In December 2012, Woods was appointed the Public Defender by the Alameda County Board of Supervisors, becoming the county's first African American Public Defender.

In 2023, cultural commentators and legal scholars discussed an amicus curiae brief filed by Woods in United States v. Rahimi, and critiqued its use as better delegated to the legislature.

=== Programs and initiatives ===
Woods established the Clean Slate Program that helps adults on probation seal their criminal record. Woods created the L.Y.R.I.C. (Learn Your Rights in California) program, which sends public defenders to high schools to teach students how to safely assert their constitutional rights with police officers.

In 2014, Woods created an Immigration Representation Unit to represent people during removal proceedings in immigration court, the first unit of its kind in the state of California. In 2018, the unit discovered that the Oakland Police Department had mistakenly rejected U-visa certifications.

In 2016, Woods spearheaded a program that educates people housed in the county jail about their voting rights and registers people to vote.

=== Public-policy positions ===
Woods has advocated for cash bail reform in California. Woods noted that an unfair cash bail system forces many people accused of crimes to take plea deals so that they can keep their jobs and continue to support their families.

Woods advocated to the Board of Supervisors for the elimination of fines and fees for criminal defendants in Alameda County, citing the significant financial burden for low-income people . After the presentation, the board eliminated court administrative fees.

In 2016, Woods criticized the new case management system for the Alameda County Superior Court, citing glitches that resulted in false arrests and imprisonments. Woods has been outspoken in his criticism of police officers who engage in misconduct and excessive force.
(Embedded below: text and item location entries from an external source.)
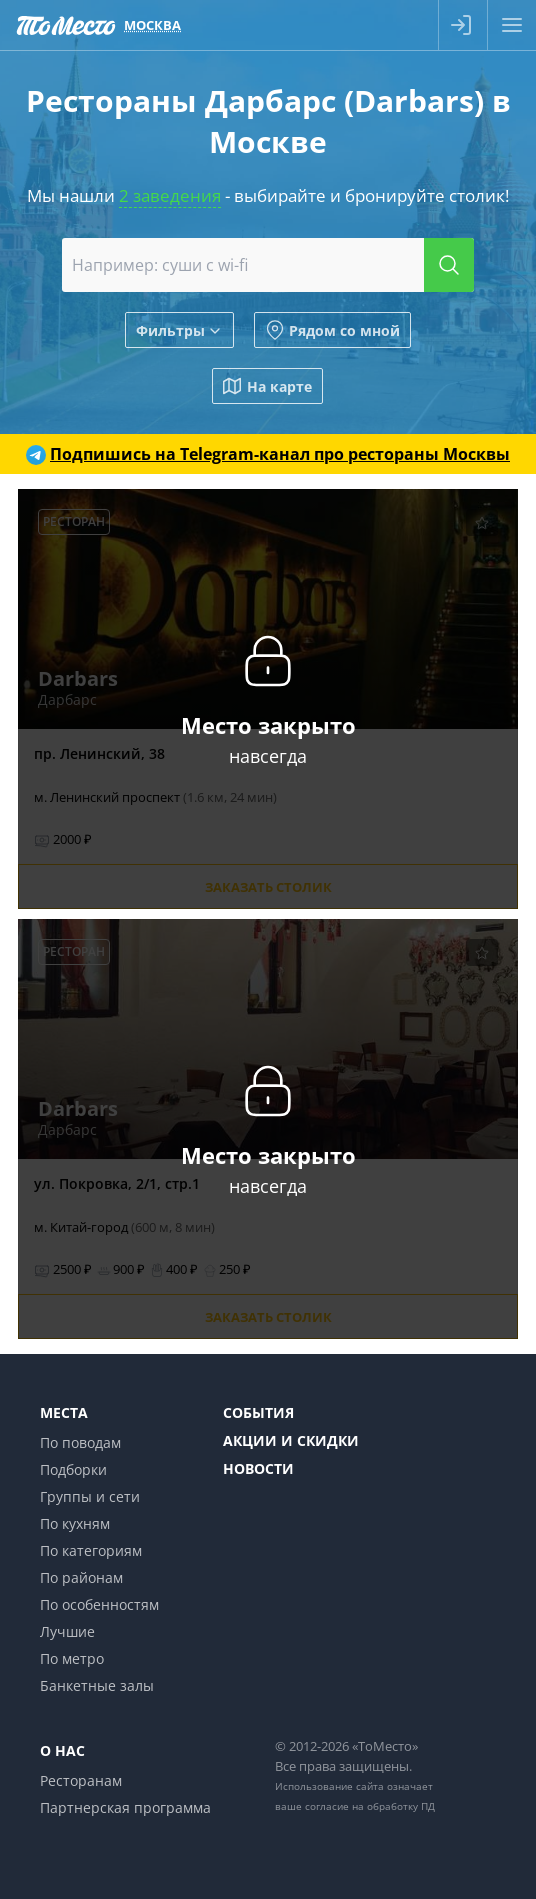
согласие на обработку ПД (370, 1806)
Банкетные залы (97, 1685)
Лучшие (67, 1631)
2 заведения (170, 195)
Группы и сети (90, 1496)
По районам (81, 1577)
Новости (258, 1468)
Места (64, 1412)
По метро (72, 1658)
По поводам (80, 1442)
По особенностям (99, 1604)
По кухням (75, 1523)
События (258, 1412)
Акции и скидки (291, 1440)
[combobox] (268, 265)
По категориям (91, 1550)
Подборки (73, 1469)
In 2017, Woods led a coalition that opposed holding all in-custody arrangements at a new courthouse in Dublin, California. He opposed the move because it would result in more time in custody for people accused of a crime and would prevent low-income family members from attending arraignments.
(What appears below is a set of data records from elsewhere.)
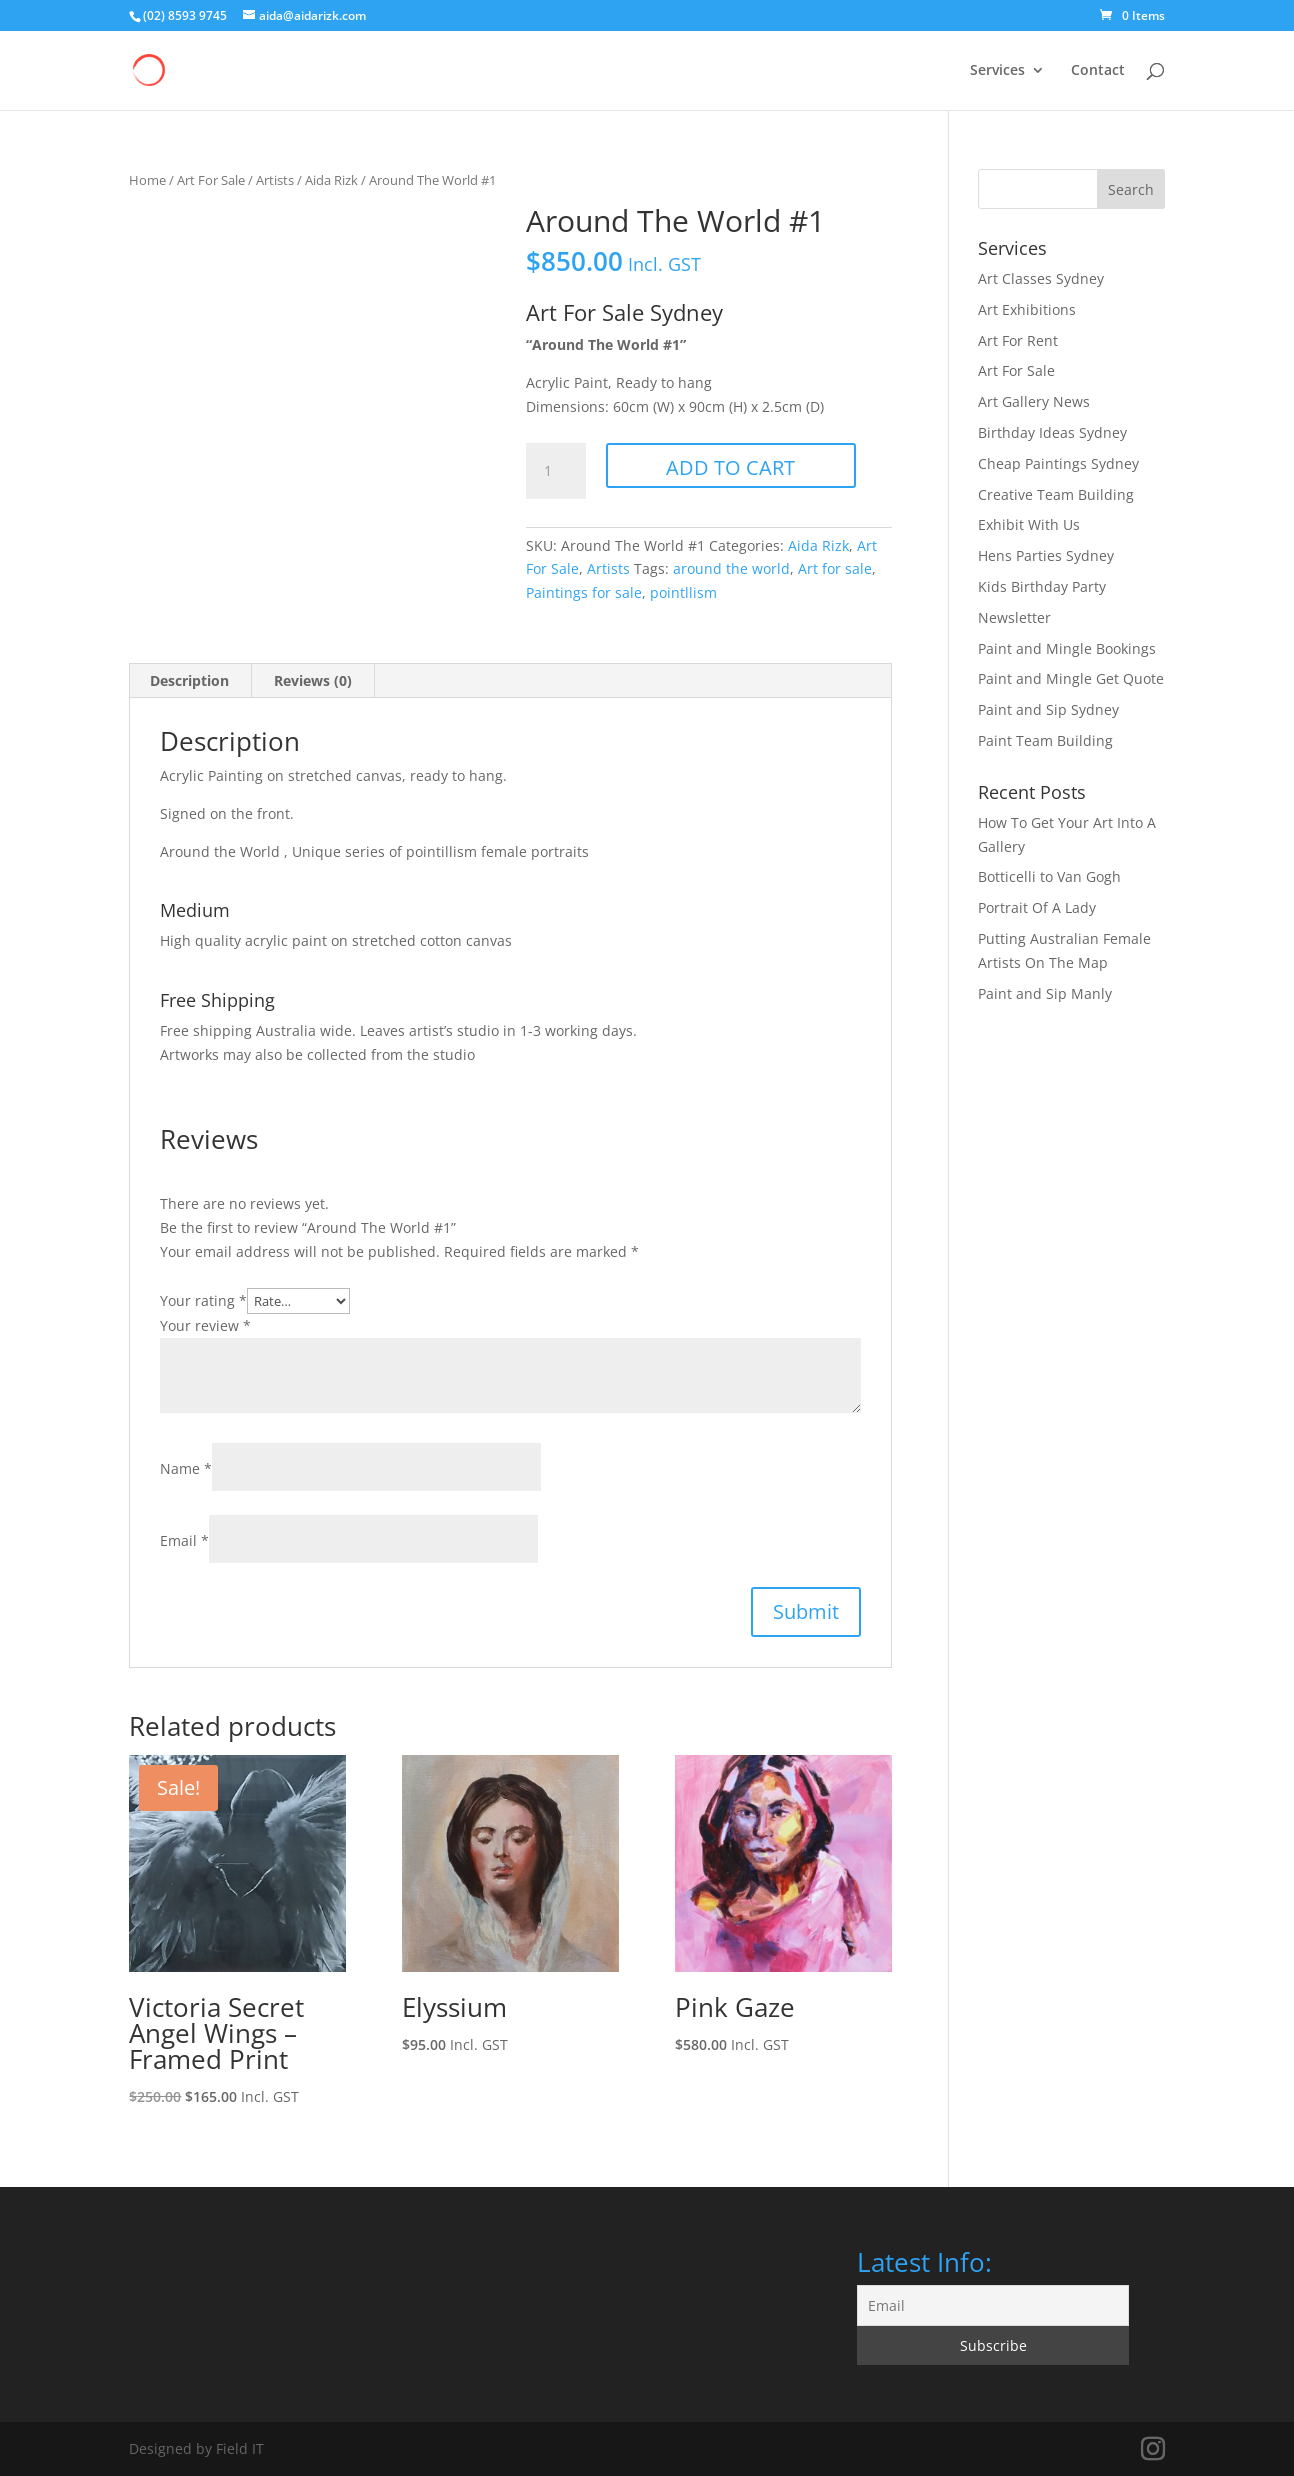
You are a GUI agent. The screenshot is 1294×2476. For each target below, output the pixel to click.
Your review (205, 1325)
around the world (731, 568)
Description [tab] (189, 680)
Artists (275, 180)
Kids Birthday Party (1042, 586)
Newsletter (1014, 617)
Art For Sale (211, 180)
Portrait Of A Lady (1037, 907)
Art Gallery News (1034, 401)
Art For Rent (1018, 340)
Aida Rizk (331, 180)
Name (186, 1468)
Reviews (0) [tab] (313, 680)
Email (184, 1540)
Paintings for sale (584, 592)
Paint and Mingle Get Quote (1071, 678)
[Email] (993, 2305)
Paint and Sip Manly (1045, 993)
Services (997, 71)
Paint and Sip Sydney (1048, 709)
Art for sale (835, 568)
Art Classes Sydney (1041, 278)
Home (147, 180)
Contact (1098, 71)
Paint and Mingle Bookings (1067, 648)
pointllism (683, 592)
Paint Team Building (1045, 740)
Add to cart (730, 467)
In 2018, Woods criticized proposed changes to jury service rules citing the impact on low-income prospective jurors. Woods criticized the Los Angeles County Board of Supervisors for appointing an interim public defender who lacked criminal law experience. He criticized the Alameda County Sheriff's Office for secretly recording the conversations between juvenile suspects and their attorneys.
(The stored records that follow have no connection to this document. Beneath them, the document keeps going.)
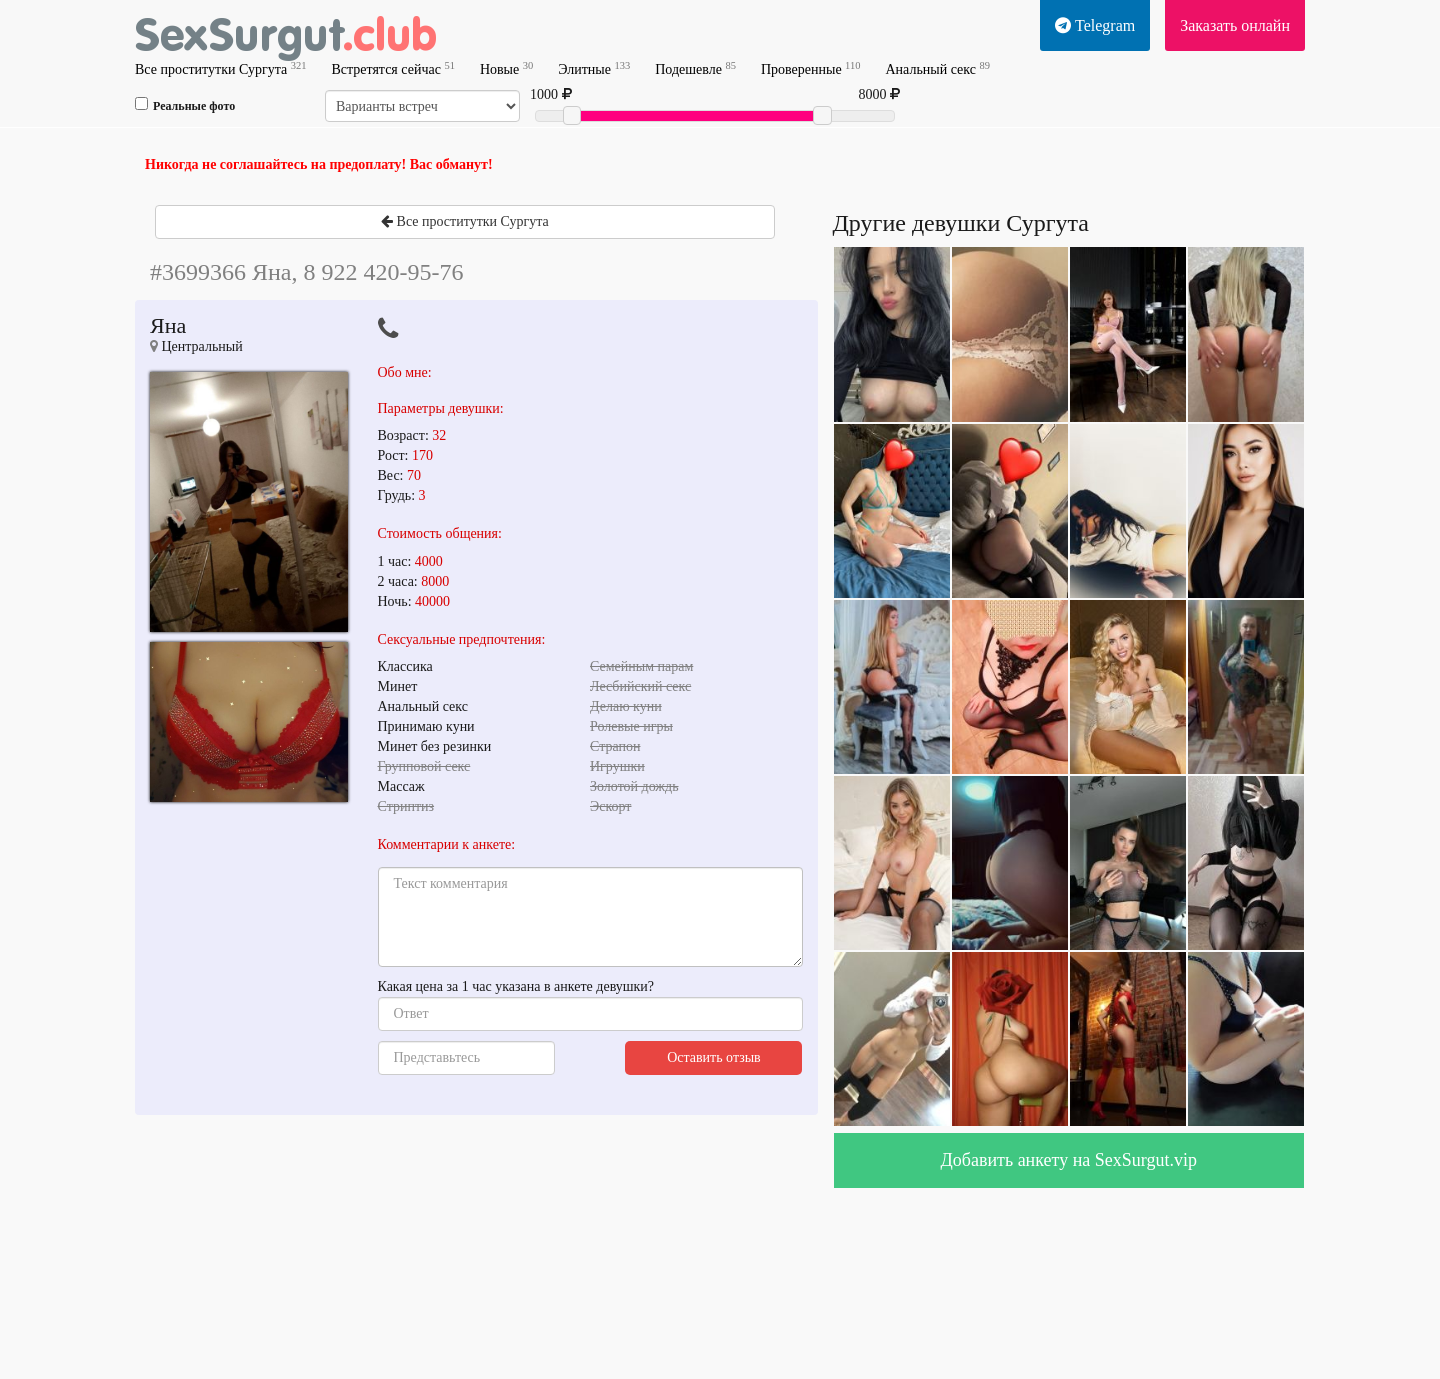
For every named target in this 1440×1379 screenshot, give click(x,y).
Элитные (594, 68)
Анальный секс (937, 68)
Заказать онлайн (1235, 25)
=== Social justice activism ===
In 2014, Woods held a Black Lives Matter rally for police accountability. He said: "When you think of driving while black, yes, I've been a victim of that. I've been stopped countless times for no apparent reason. I've had family members who've gone to the criminal justice system."

In 2018, Woods and a group from the Alameda County Public Defender's Office knelt on the steps of the Oakland courthouse to protest racial injustice, police brutality and mass incarceration.

== Awards and recognition ==
In 2013, East Bay Express recognized Woods as the "Most Courageous New Public Official" citing his advocacy for indigent defendants and his engagement with public-policy debates. In 2014, Alameda County Board of Supervisors recognized Woods for receiving the Santa Clara County and Santa Clara County Black Lawyers Association's Gideon Award.